The Function of Tyrosine 74 of Cytochrome b5

Tyrosine 74, which is part of a hydrophobic patch on the surface of rat cytochrome b5, also forms van der Waals contacts with the heme prosthetic group of the protein. In addition it is a member of an aromatic network of amino acids which includes Phe-35 and the axial ligand, His-39. Because of its strategic location in the protein, the Tyr-74 residue was mutated to a lysine in order to investigate how it affected the interaction of heme with the protein and whether it might be an alternative binding site and an electron transfer path which cytochrome b5 would use with its amphipathic electron transfer partners cytochrome P450 and its corresponding NADPH cytochrome P450 reductase.

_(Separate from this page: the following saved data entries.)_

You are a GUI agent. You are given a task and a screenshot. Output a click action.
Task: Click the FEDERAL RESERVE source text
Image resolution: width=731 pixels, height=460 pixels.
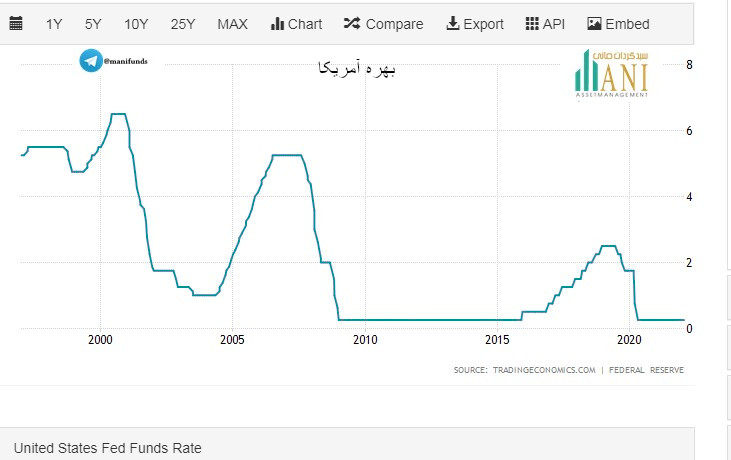pos(653,370)
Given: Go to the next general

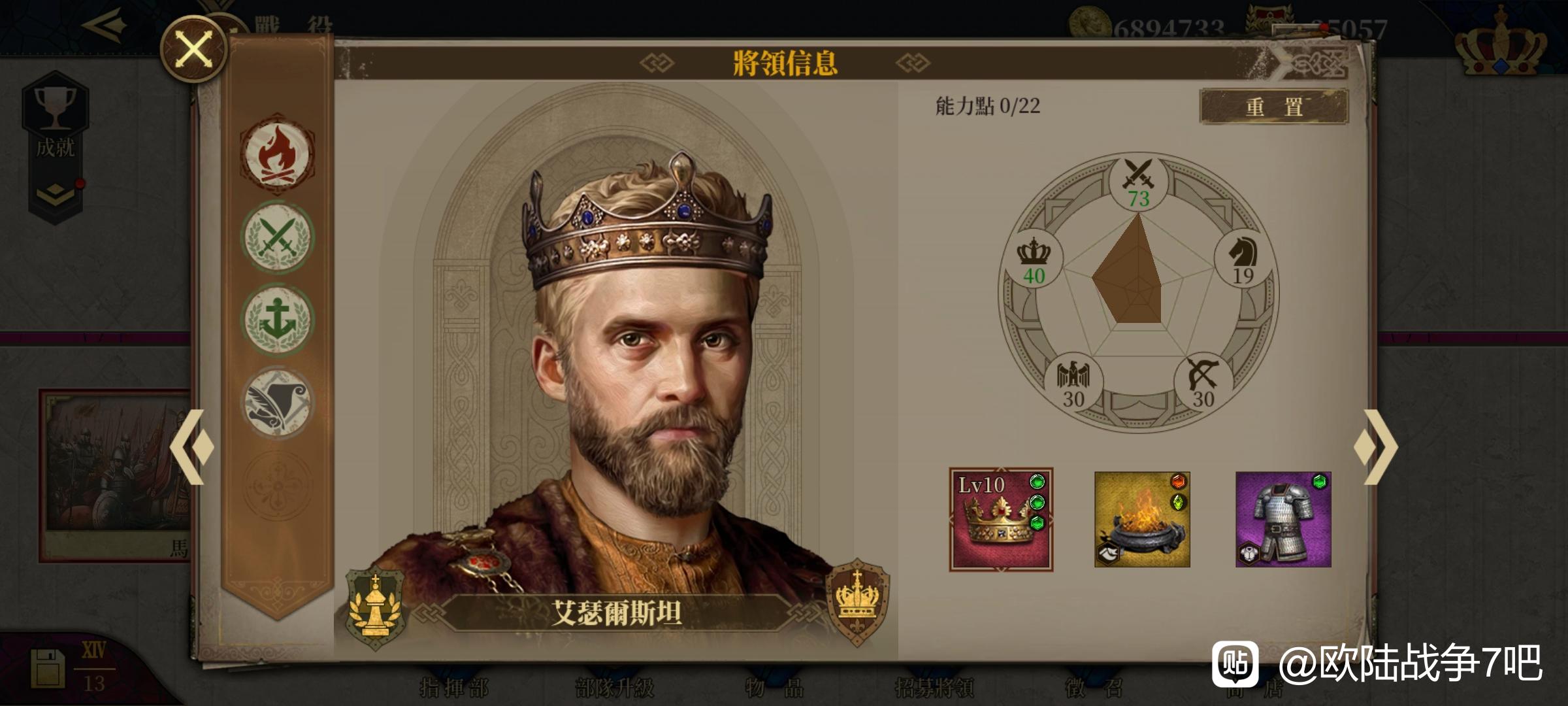Looking at the screenshot, I should point(1376,448).
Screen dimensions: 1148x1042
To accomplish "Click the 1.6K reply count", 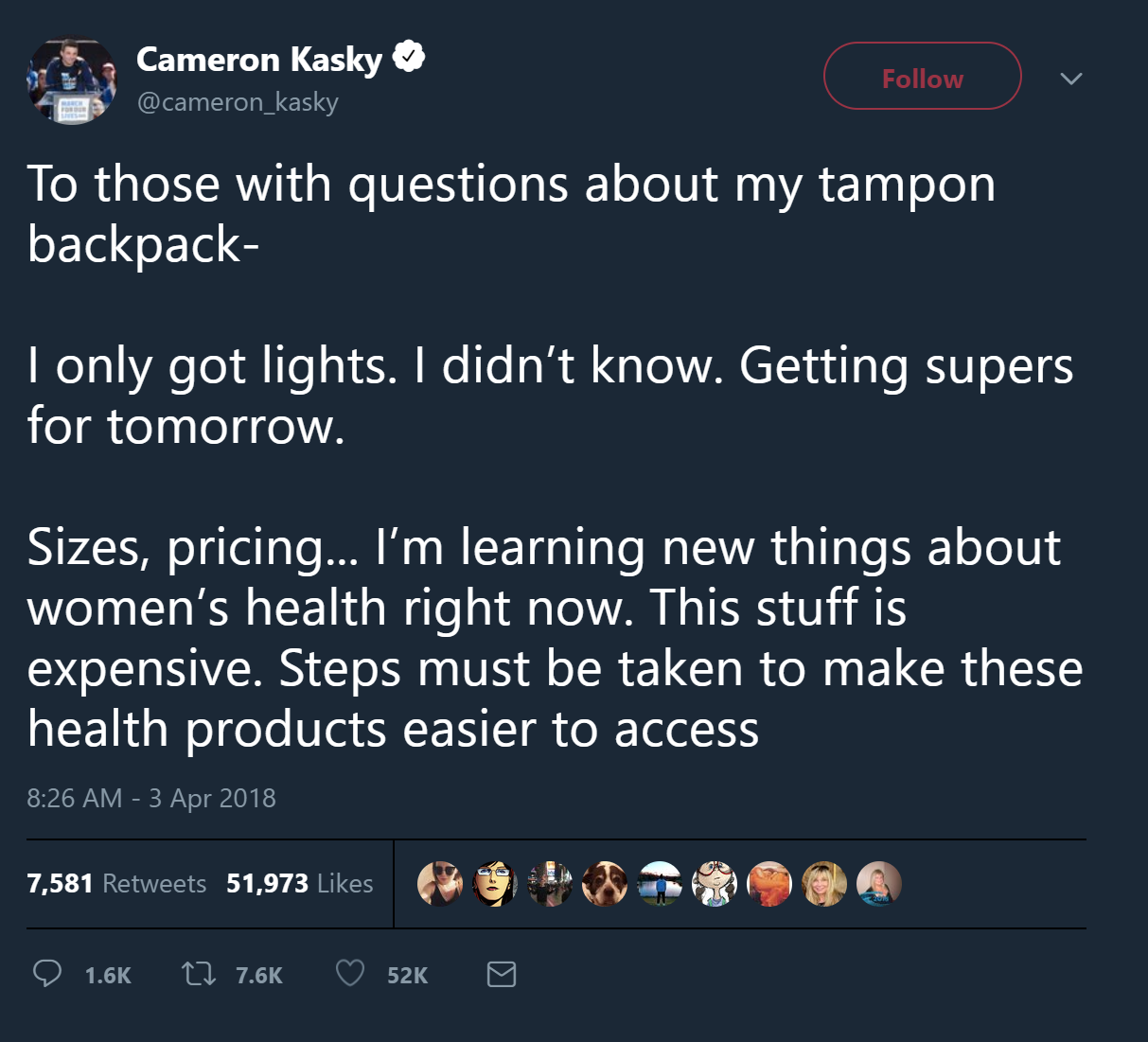I will (108, 976).
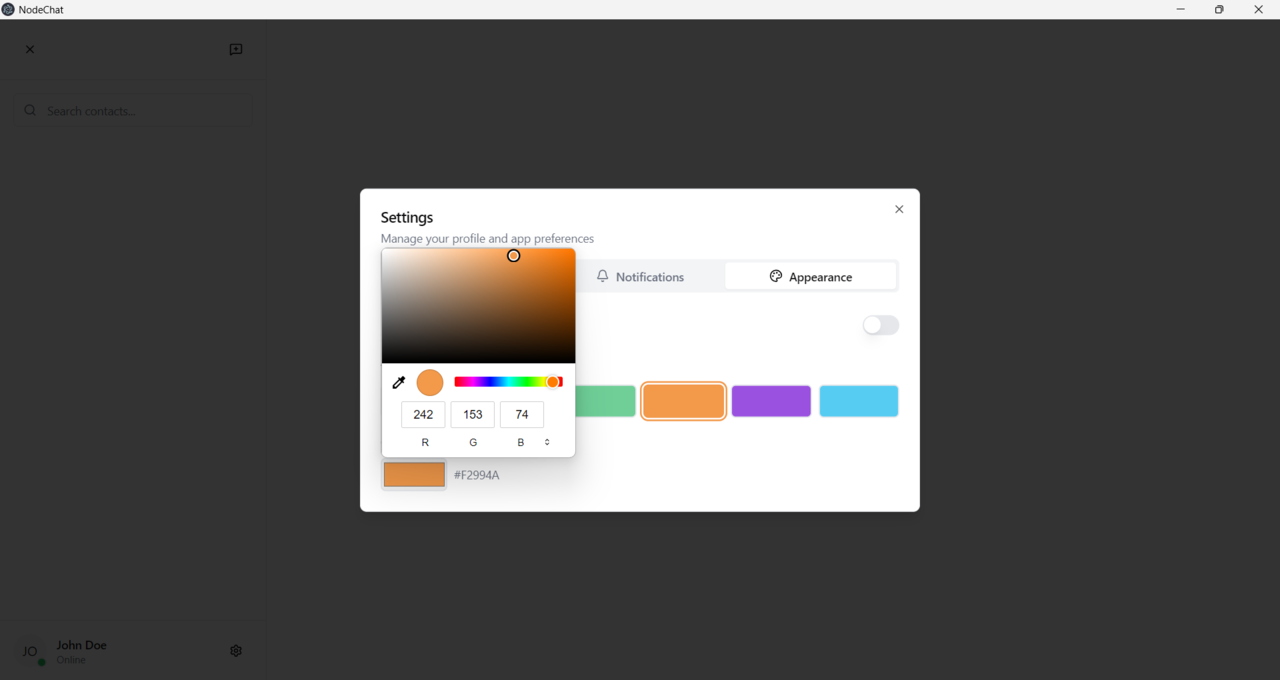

The mutant protein receives electrons from NADPH cytochrome P450 reductase and provides the second electron to cytochrome P450 to catalyze the metabolism of methoxyflurane, a substrate which requires cytochrome b5 for its metabolism, at the same rate as the wild type protein. The Tyr74Lys mutant exhibits a normal redox potential and spectroscopic properties identical to those of the wild type protein. Under equilibrium conditions in the presence of urea, heme dissociation and denaturation occur simultaneously with a free energy of 3.4 kcal/mol. The free energy of activation of heme dissociation from the wild type protein is 22.7 kcal/mol. The free energy and free energy of activation of the Tyr74Lys mutant are 1.4 kcal/mol less than the wild type values, indicating that the mutant binds heme 10-fold less tightly and dissociates heme 10 times faster than the wild type protein. Heme transfer experiments demonstrate that heme spontaneously dissociates 6 times faster from the mutant than the wild type protein (t1/2 1.9 and 11.5 h, respectively). The most likely conformation of Lys-74 in the mutant protein was determined by calculating the Lys-74 rotamer with the minimal energy using an energy-based conformation search method. This conformation was subsequently modeled on the computer graphics. Not unexpectedly, the side chain of Lys-74 is shifted toward the surface of the protein to allow solvation of the positive charge on the ϵ amino group of lysine. This movement of the lysine residue results in the formation of a cavity on the surface of the cytochrome b5 molecule, which exposes a heme methyl and vinyl group to aqueous solvent thereby destabilizing the binding between the protein and its hydrophobic prosthetic heme group.